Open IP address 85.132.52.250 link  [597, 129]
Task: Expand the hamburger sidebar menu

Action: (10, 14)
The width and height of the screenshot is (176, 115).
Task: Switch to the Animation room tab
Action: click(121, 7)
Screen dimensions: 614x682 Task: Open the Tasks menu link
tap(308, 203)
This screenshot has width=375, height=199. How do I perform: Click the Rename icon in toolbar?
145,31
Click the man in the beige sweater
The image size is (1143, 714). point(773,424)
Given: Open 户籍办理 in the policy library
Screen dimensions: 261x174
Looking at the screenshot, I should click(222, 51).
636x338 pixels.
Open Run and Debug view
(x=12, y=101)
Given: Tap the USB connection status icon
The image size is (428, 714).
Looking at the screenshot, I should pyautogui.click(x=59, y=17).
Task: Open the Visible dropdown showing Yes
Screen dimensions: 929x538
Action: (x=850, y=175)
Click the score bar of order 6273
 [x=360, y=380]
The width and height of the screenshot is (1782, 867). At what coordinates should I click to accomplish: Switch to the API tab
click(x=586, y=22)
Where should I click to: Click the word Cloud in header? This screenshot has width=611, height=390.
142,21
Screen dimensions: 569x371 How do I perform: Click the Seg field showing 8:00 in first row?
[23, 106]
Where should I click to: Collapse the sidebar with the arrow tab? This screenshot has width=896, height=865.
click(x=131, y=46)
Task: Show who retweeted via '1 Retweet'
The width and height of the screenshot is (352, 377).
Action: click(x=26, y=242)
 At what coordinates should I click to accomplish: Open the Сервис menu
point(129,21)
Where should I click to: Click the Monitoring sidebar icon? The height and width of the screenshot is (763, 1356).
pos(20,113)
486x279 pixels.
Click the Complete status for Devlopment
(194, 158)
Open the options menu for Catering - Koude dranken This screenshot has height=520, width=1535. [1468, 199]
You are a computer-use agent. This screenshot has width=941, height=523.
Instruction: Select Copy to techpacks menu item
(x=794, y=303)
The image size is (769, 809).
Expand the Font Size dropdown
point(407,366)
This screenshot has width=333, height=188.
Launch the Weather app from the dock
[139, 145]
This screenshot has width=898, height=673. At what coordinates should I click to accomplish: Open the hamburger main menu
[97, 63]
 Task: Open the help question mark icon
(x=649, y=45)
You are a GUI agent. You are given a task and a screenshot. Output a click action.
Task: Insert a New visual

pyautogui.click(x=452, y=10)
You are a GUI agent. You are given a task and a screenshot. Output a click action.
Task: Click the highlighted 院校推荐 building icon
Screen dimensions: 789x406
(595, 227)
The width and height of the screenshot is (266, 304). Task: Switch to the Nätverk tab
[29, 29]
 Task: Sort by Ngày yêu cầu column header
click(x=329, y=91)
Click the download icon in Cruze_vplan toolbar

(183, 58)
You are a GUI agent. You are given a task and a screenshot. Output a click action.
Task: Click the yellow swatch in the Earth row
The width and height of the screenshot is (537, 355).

■ ■ ■ ■ ■ ■ ■

Copy all of the items above line for line, with no changes.

Reply:
Open IP address 85.132.52.250 link  [597, 129]
Task: Expand the hamburger sidebar menu

Action: (10, 14)
The width and height of the screenshot is (176, 115).
Task: Switch to the Animation room tab
Action: click(121, 7)
Screen dimensions: 614x682 Task: Open the Tasks menu link
tap(308, 203)
This screenshot has width=375, height=199. How do I perform: Click the Rename icon in toolbar?
145,31
Click the man in the beige sweater
The image size is (1143, 714). point(773,424)
Given: Open 户籍办理 in the policy library
Screen dimensions: 261x174
Looking at the screenshot, I should click(222, 51).
636x338 pixels.
Open Run and Debug view
(x=12, y=101)
Given: Tap the USB connection status icon
The image size is (428, 714).
Looking at the screenshot, I should pyautogui.click(x=59, y=17).
Task: Open the Visible dropdown showing Yes
Screen dimensions: 929x538
Action: (x=850, y=175)
Click the score bar of order 6273
 [x=360, y=380]
The width and height of the screenshot is (1782, 867). At what coordinates should I click to accomplish: Switch to the API tab
click(x=586, y=22)
Where should I click to: Click the word Cloud in header? This screenshot has width=611, height=390.
142,21
Screen dimensions: 569x371 How do I perform: Click the Seg field showing 8:00 in first row?
[23, 106]
Where should I click to: Collapse the sidebar with the arrow tab? This screenshot has width=896, height=865.
click(x=131, y=46)
Task: Show who retweeted via '1 Retweet'
The width and height of the screenshot is (352, 377).
Action: click(x=26, y=242)
 At what coordinates should I click to accomplish: Open the Сервис menu
point(129,21)
Where should I click to: Click the Monitoring sidebar icon? The height and width of the screenshot is (763, 1356).
pos(20,113)
486x279 pixels.
Click the Complete status for Devlopment
(194, 158)
Open the options menu for Catering - Koude dranken This screenshot has height=520, width=1535. [1468, 199]
You are a computer-use agent. This screenshot has width=941, height=523.
Instruction: Select Copy to techpacks menu item
(x=794, y=303)
The image size is (769, 809).
Expand the Font Size dropdown
point(407,366)
This screenshot has width=333, height=188.
Launch the Weather app from the dock
[139, 145]
This screenshot has width=898, height=673. At what coordinates should I click to accomplish: Open the hamburger main menu
[97, 63]
 Task: Open the help question mark icon
(x=649, y=45)
You are a GUI agent. You are given a task and a screenshot. Output a click action.
Task: Insert a New visual

pyautogui.click(x=452, y=10)
You are a GUI agent. You are given a task and a screenshot. Output a click action.
Task: Click the highlighted 院校推荐 building icon
Screen dimensions: 789x406
(595, 227)
The width and height of the screenshot is (266, 304). Task: Switch to the Nätverk tab
[29, 29]
 Task: Sort by Ngày yêu cầu column header
click(x=329, y=91)
Click the download icon in Cruze_vplan toolbar

(183, 58)
You are a GUI agent. You are given a task and a screenshot. Output a click action.
Task: Click the yellow swatch in the Earth row
The width and height of the screenshot is (537, 355).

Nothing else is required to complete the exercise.